*** Supplied text
Potential loss on a short sale is theoretically unlimited, as there is no theoretical limit to a rise in the price of the instrument. However, in practice, the short seller is required to post margin or collateral to cover losses, and inability to do so in a timely way would cause its broker or counterparty to liquidate the position. In the securities markets, the seller generally must borrow the securities to effect delivery in the short sale. In some cases, the short seller must pay a fee to borrow the securities and must additionally reimburse the lender for cash returns the lender would have received had the securities not been loaned out.
Short selling is most commonly done with instruments traded in public securities, futures or currency markets, due to the liquidity and real-time price dissemination characteristic of such markets and because the instruments defined within each class are fungible.
In practical terms, "going short" can be considered the opposite of the conventional practice of "going long", whereby an investor profits from an increase in the price of the asset. Mathematically, the return from a short position is equivalent to that of owning (being "long") a negative amount of the instrument. (Nevertheless, one main discrepancy in the short against a long position is that the short position must exclude the dividends paid, if any.)
******
▶ [Task set]:
[a] Answer these from the passage on short selling:
(i) Why is the possible loss on a short sale unlimited in theory?
(ii) In which three kinds of markets is short selling most often done?
(iii) What practice is "going short" called the opposite of?
[b] Write the next paragraph of the passage on short selling, starting right after its last sentence.
The material that comes next is separate from the short-selling passage.
*** Supplied material
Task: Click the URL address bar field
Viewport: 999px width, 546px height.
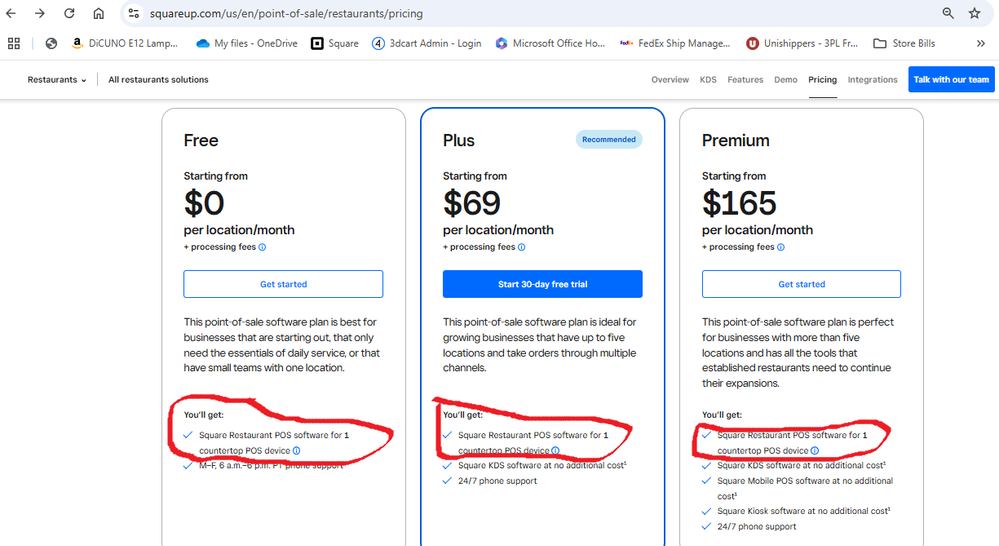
******
▶ [Expected responses]:
[a]
(i) There is no theoretical limit to how high the price of the instrument can rise.
(ii) Public securities, futures and currency markets.
(iii) "Going long," where an investor profits when the price of the asset goes up.

[b]
A short sale may have a variety of objectives. Speculators may sell short hoping to realize a profit on an instrument that appears overvalued, just as long investors or speculators hope to profit from a rise in the price of an instrument that appears undervalued. Traders or fund managers may hedge a long position or a portfolio through one or more short positions.
In contrast to a traditional merchant who starts out to "buy low, sell high", a short-seller starts out to "sell high, buy low", or even to "buy high, sell low" when this buy is in fact "on tick".
Research indicates that banning short selling is ineffective and has negative effects on markets.